» Problem statement
The task calls for the line containing "RK9 Support Center (590, 1107)" and all later lines, through the end of the entries below, to be set down exactly and without pictures.

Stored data
-- Opening Marker --

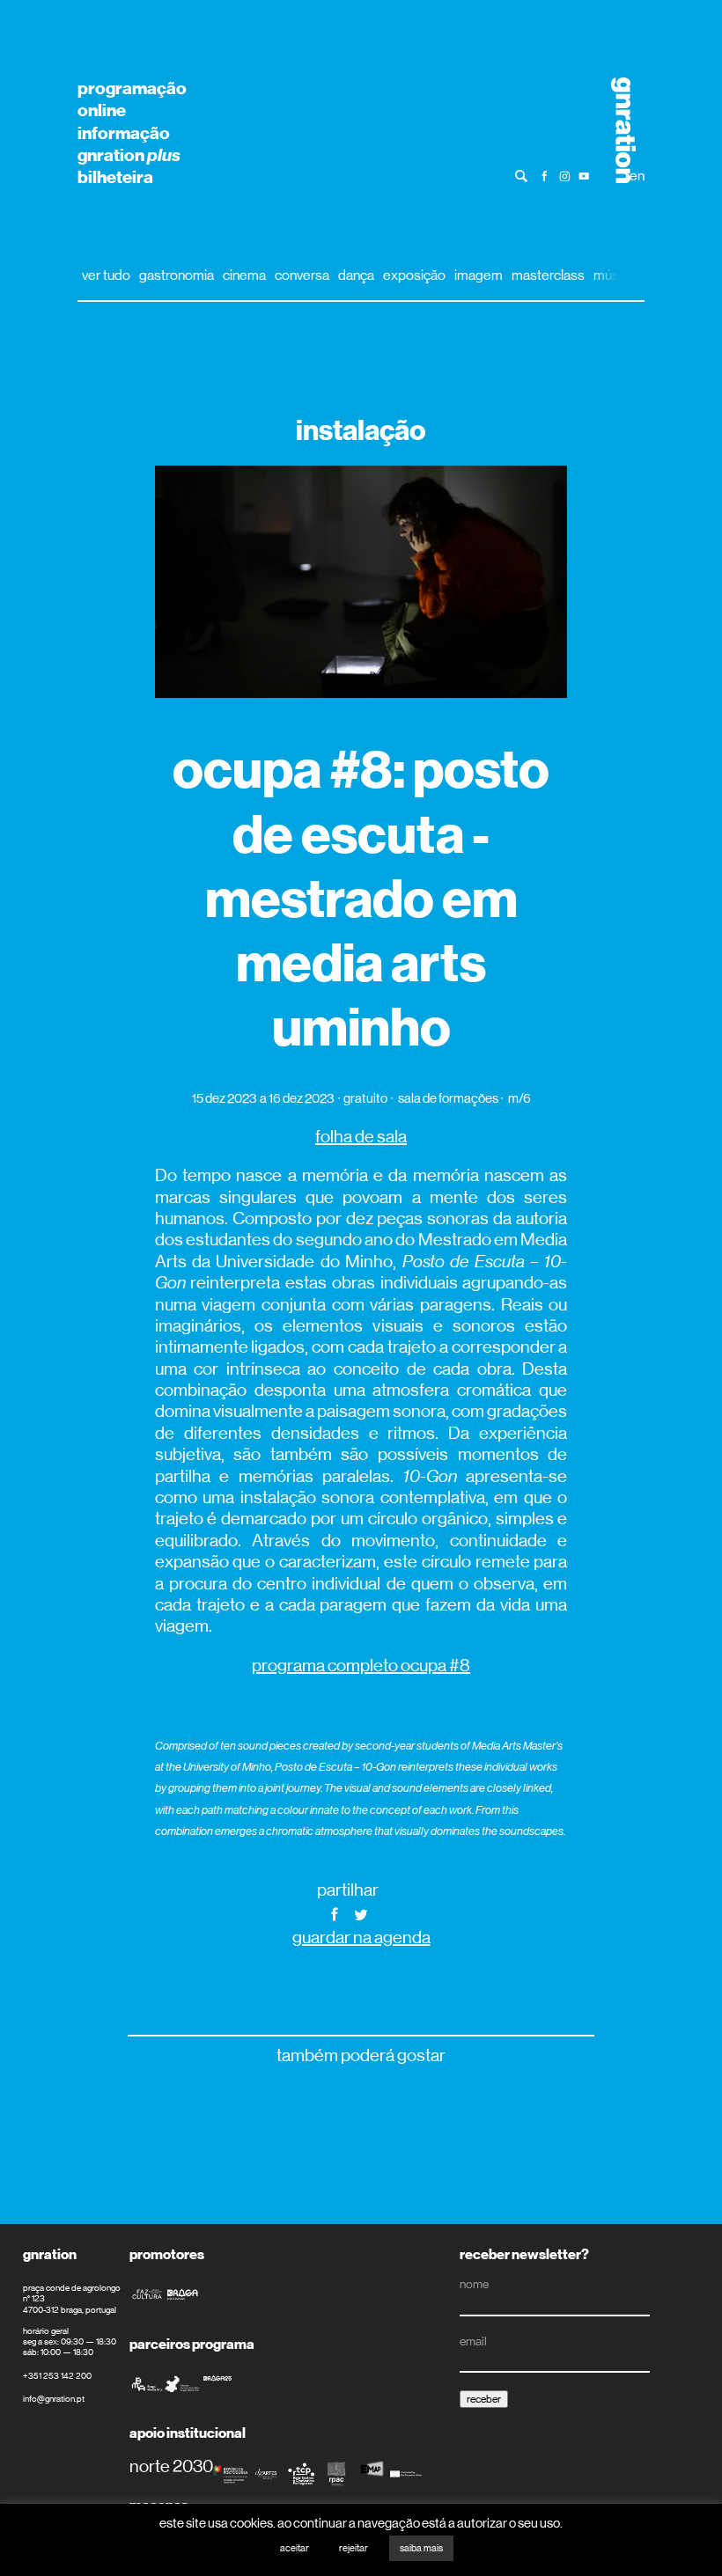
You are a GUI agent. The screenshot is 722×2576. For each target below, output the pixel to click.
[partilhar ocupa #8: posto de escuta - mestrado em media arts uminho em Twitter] (361, 1913)
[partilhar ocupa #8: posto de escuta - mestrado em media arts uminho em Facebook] (334, 1913)
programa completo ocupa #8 (361, 1665)
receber (484, 2399)
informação (123, 132)
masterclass (548, 275)
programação (132, 88)
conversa (302, 275)
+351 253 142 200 (57, 2376)
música (614, 275)
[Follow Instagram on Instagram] (565, 175)
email (473, 2341)
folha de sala (361, 1137)
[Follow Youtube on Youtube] (584, 175)
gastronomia (176, 275)
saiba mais (421, 2548)
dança (356, 275)
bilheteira (115, 176)
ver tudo (106, 275)
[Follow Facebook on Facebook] (544, 175)
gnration (128, 154)
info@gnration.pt (54, 2399)
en (637, 175)
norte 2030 (171, 2466)
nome (474, 2284)
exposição (414, 275)
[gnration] (618, 130)
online (101, 110)
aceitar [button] (294, 2548)
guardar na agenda (361, 1937)
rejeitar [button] (353, 2548)
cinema (244, 275)
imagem (478, 275)
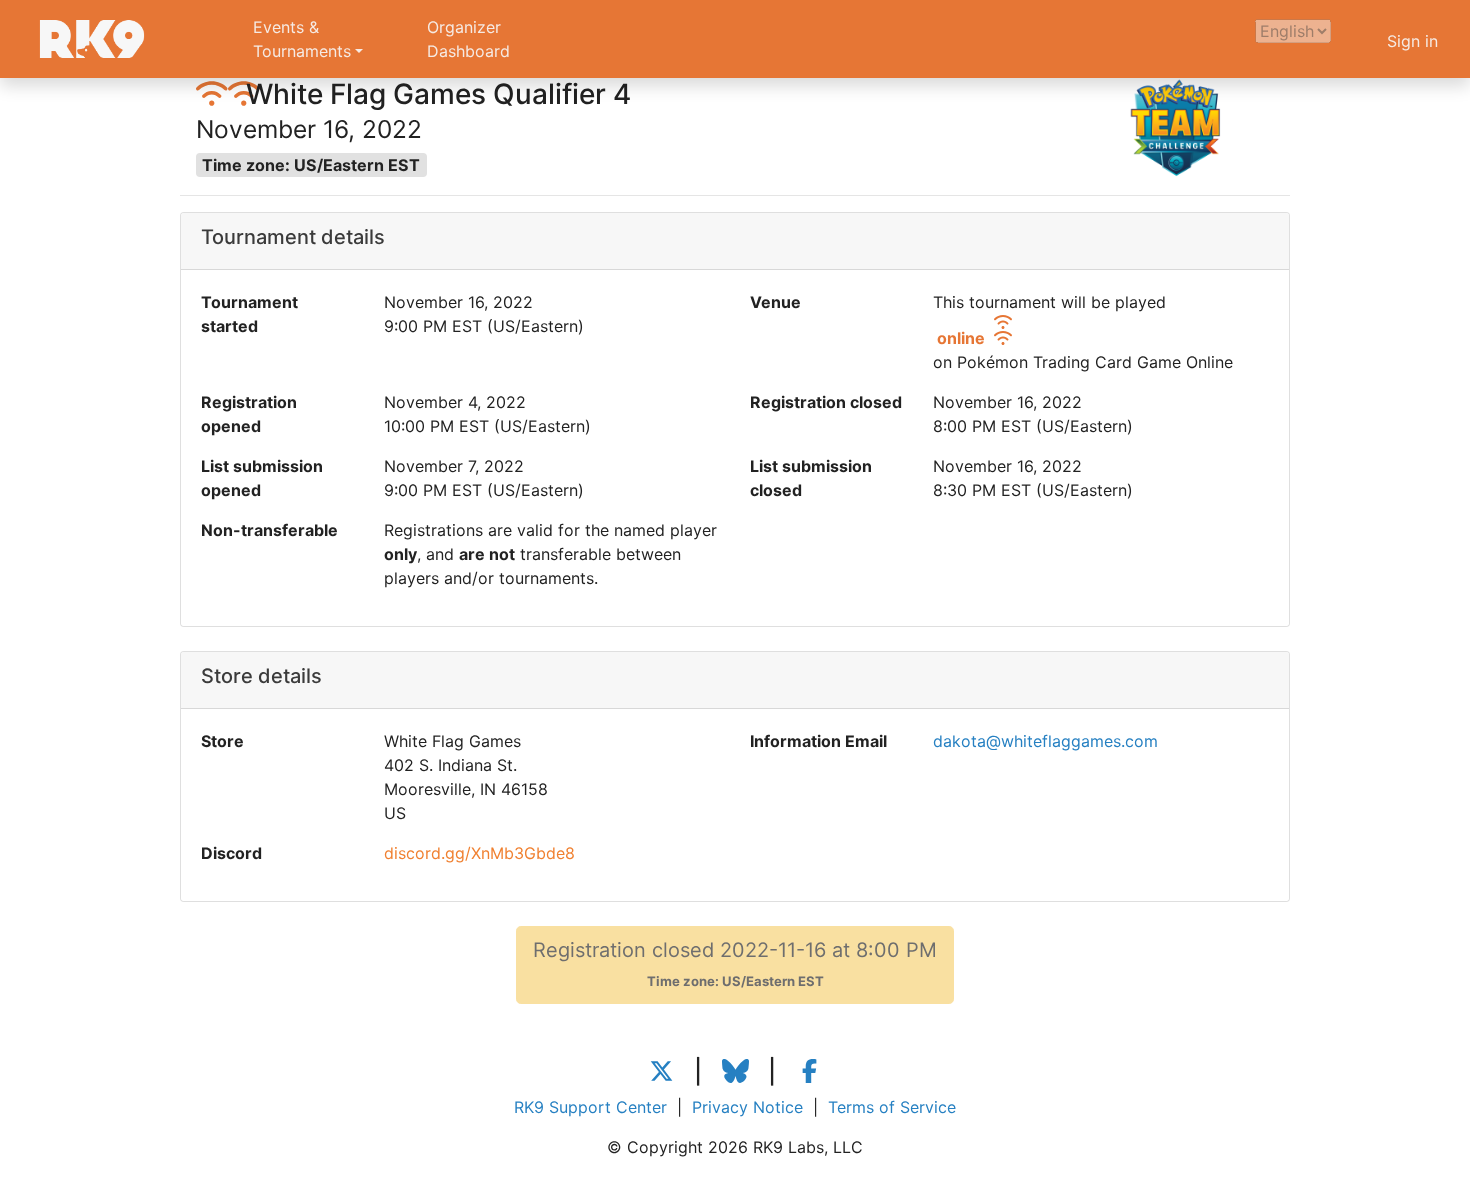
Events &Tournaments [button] (302, 39)
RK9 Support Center (590, 1107)
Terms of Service (892, 1107)
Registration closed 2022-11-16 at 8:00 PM (735, 963)
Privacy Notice (747, 1107)
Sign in (1412, 41)
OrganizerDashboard (468, 39)
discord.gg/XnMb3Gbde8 (479, 853)
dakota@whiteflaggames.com (1045, 741)
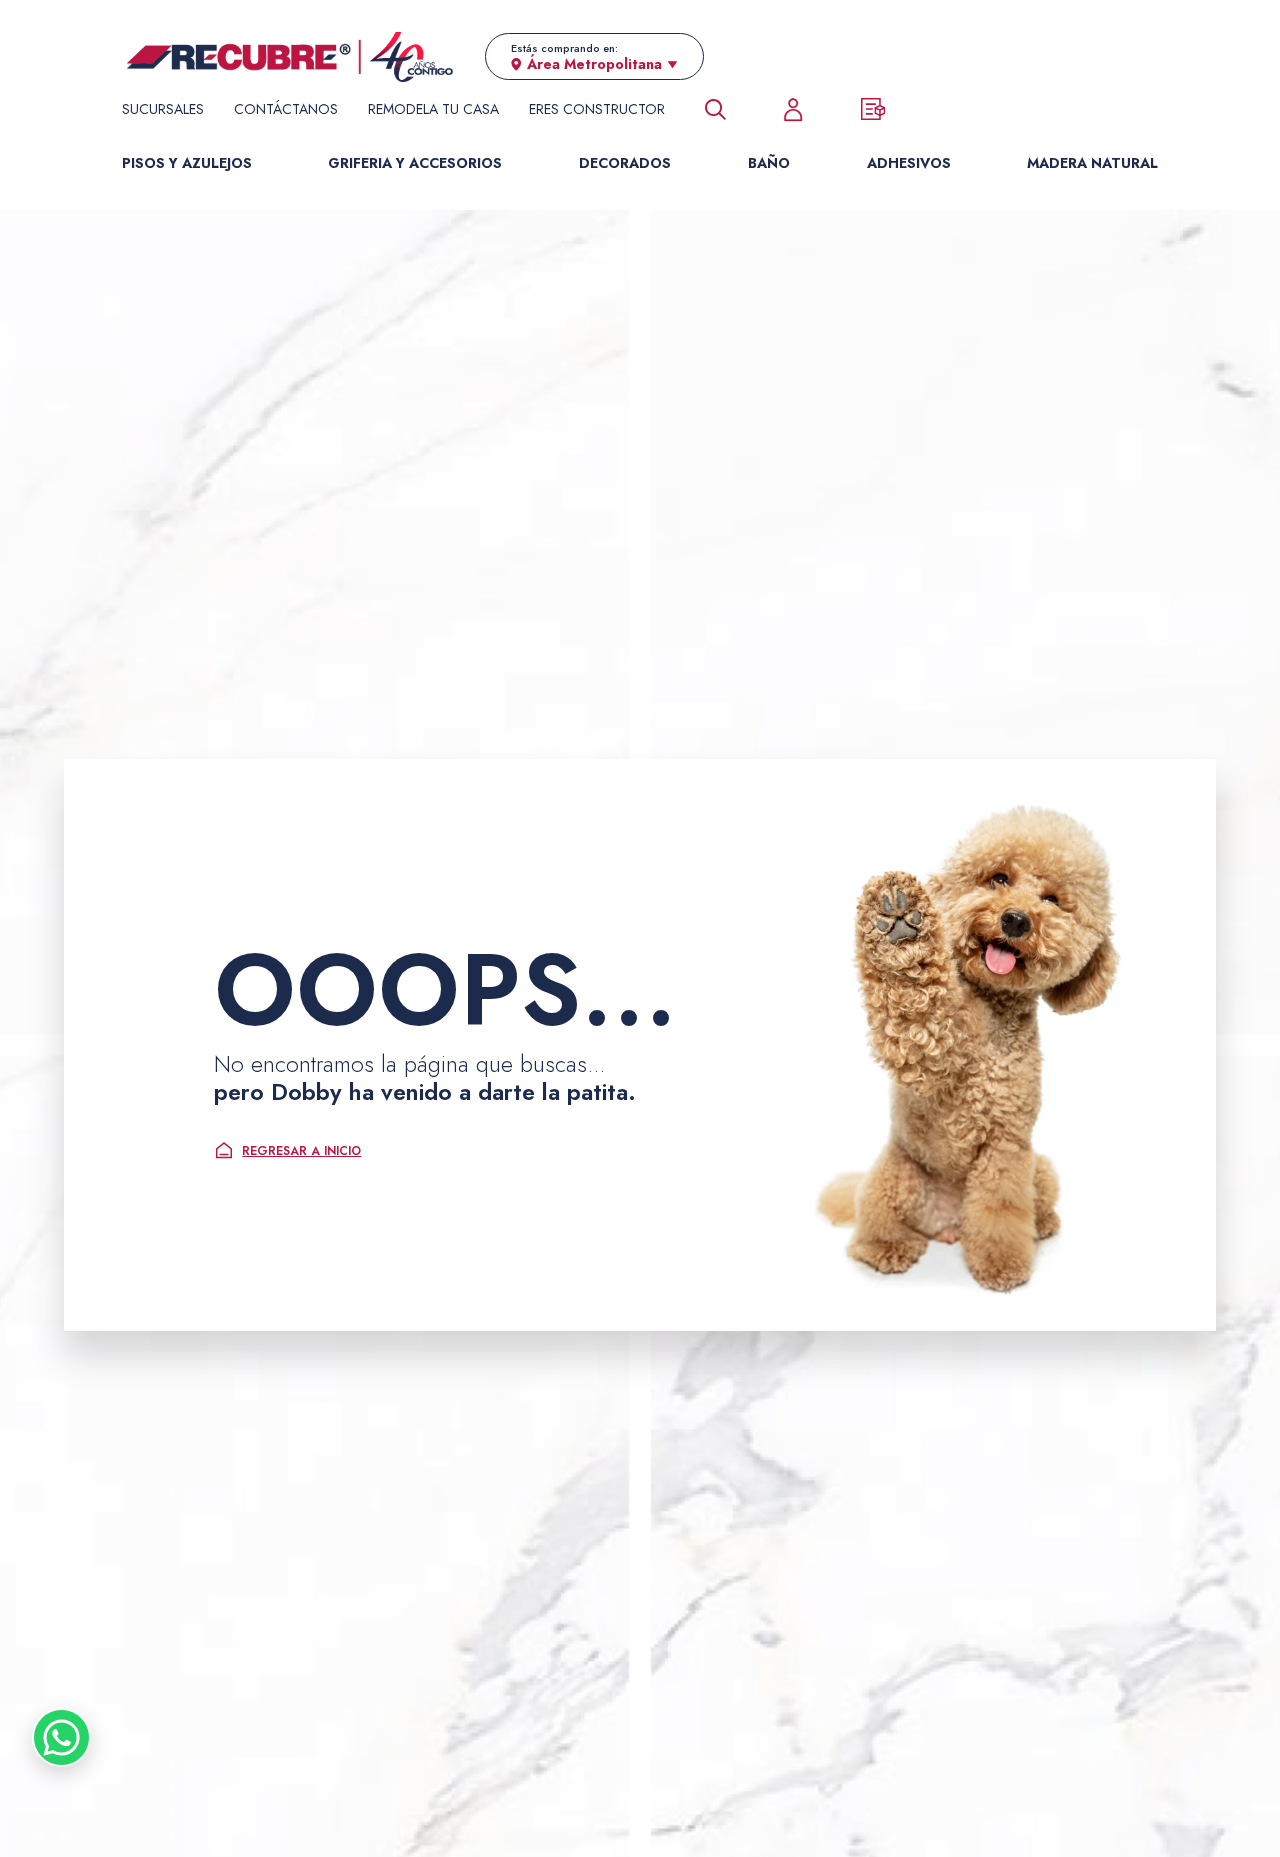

-- Closing Marker --

» Answer box
RK9 Support Center (590, 1107)
Terms of Service (892, 1107)
Registration closed 2022-11-16 at 8:00 PM (735, 963)
Privacy Notice (747, 1107)
Sign in (1412, 41)
OrganizerDashboard (468, 39)
discord.gg/XnMb3Gbde8 (479, 853)
dakota@whiteflaggames.com (1045, 741)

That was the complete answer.